En moins d'une semaine, 700 personnes ont déjà participé à ce scrutin inédit à Caen. Certains des 139 projets bénéficient d'un label "coup de cœur", un label attribué par les conseils de quartier. "Il y a plus de 600 conseillers de quartier (volontaires ou tirés au sort) à l'échelle de Caen. Ce sont souvent des gens très engagés pour leur quartier. On estime donc que c'était important qu'ils puissent donner leur avis. En ce moment, on réunit tous les conseils de quartier et ils élisent leur projet coup de cœur." Un label qui, pour autant, n'a pas valeur de vote. 

L'association des conseils de quartier au budget participatif ne se limite pas une simple recommandation sur la plateforme de vote. "On va réaliser le projet par quartier qui obtiendra le plus de votes. On s'engage donc à réaliser 12 projets, de façon à ce qu'il y en ait bien un par quartier", assure Sophie Simonnet,  "Ce projet sera réalisé avec la commission du conseil de quartier en charge du budget participatif. C'est le conseil de quartier qui va travailler avec les techniciens de la ville de façon à réaliser ce projet. On proposera au porteur de projet de rentrer dans le conseil de quartier concerné et de participer à cette commission pour la réalisation de son projet."

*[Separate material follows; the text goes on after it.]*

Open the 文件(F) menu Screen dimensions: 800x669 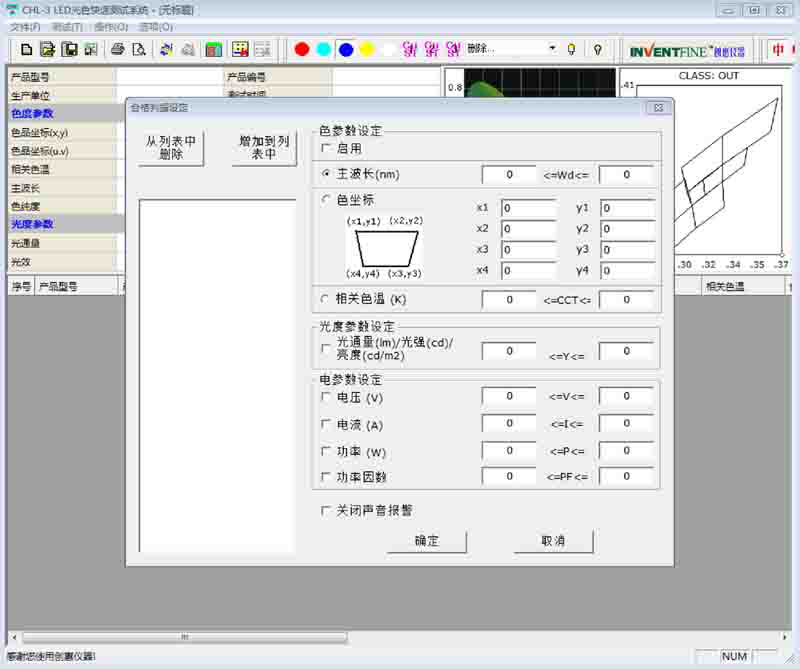tap(25, 27)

Une réalisation des projets étalée dans le temps

Une enveloppe annuelle de deux millions d'euros pour une douzaine de projets qui peuvent, en théorie, atteindre les 400 000 euros : la feuille de route semble trop ambitieuse. "Les projets sont de montants très très variés. Et ce ne sont pas toujours les projets les plus onéreux qui suscitent le plus d'enthousiasme", estime Sophie Simonnet, en s'appuyant sur l'expérience passée des contrats de quartier, "La plupart ne sont pas sur un montant de 400 000 euros. Un aménagement d'une aire de jeux, genre city stade par exemple, on est plutôt sur 150 000 euros." 

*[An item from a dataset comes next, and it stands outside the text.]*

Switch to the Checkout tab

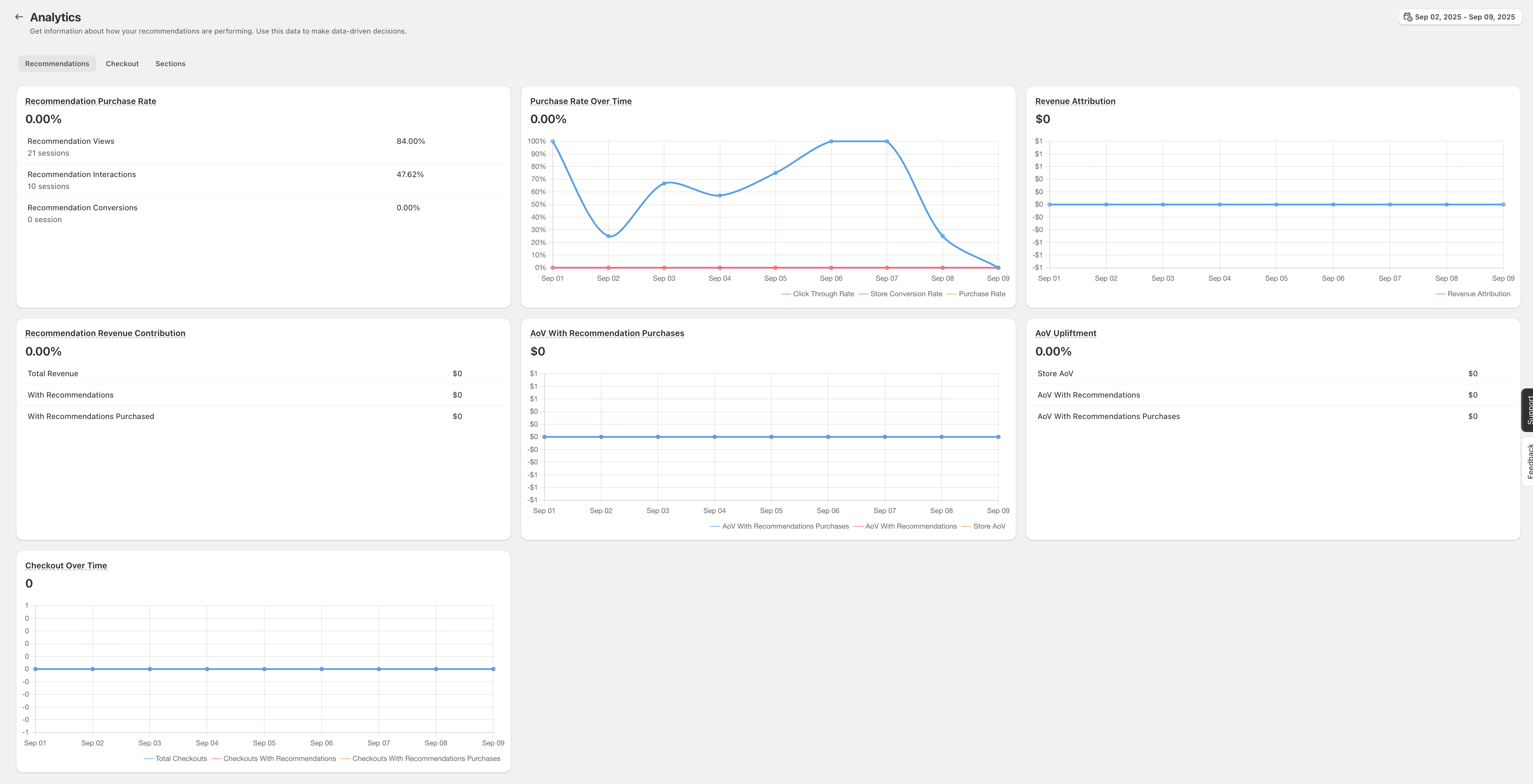122,64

Si l'adjointe au maire de Caen se dit "pas du tout inquiète sur la question budgétaire", c'est parce que la réalisation des projets retenus va s'étaler dans le temps. "Pour réaliser un projet un peu global comme des tables de pique-nique et un terrain de boule supplémentaire plus une partie potager, le temps de retravailler ça avec les services, ça prend plusieurs mois. Il va y avoir un certain nombre d'allers-retours entre les habitants et les services de la Ville, il y a des choses qui vont être modifiées en cours de route, etc... Et comme on s'engage à réaliser ces projets sur l'ensemble du mandat, il n'y aura pas de sujet financier." La municipalité ambitionne même de faire "deux à trois projets par quartier sur la saison 1".

La saison 2, avec un nouvel appel à projets et de nouveau vote, est programmée en 2024. Elle accompagnera la mise en place des nouveaux conseils de quartier. "Ça permettra aux nouveaux conseillers de redémarrer avec des projets nouveaux." Objectif annoncé : réaliser deux "saisons" au cours de ce mandat.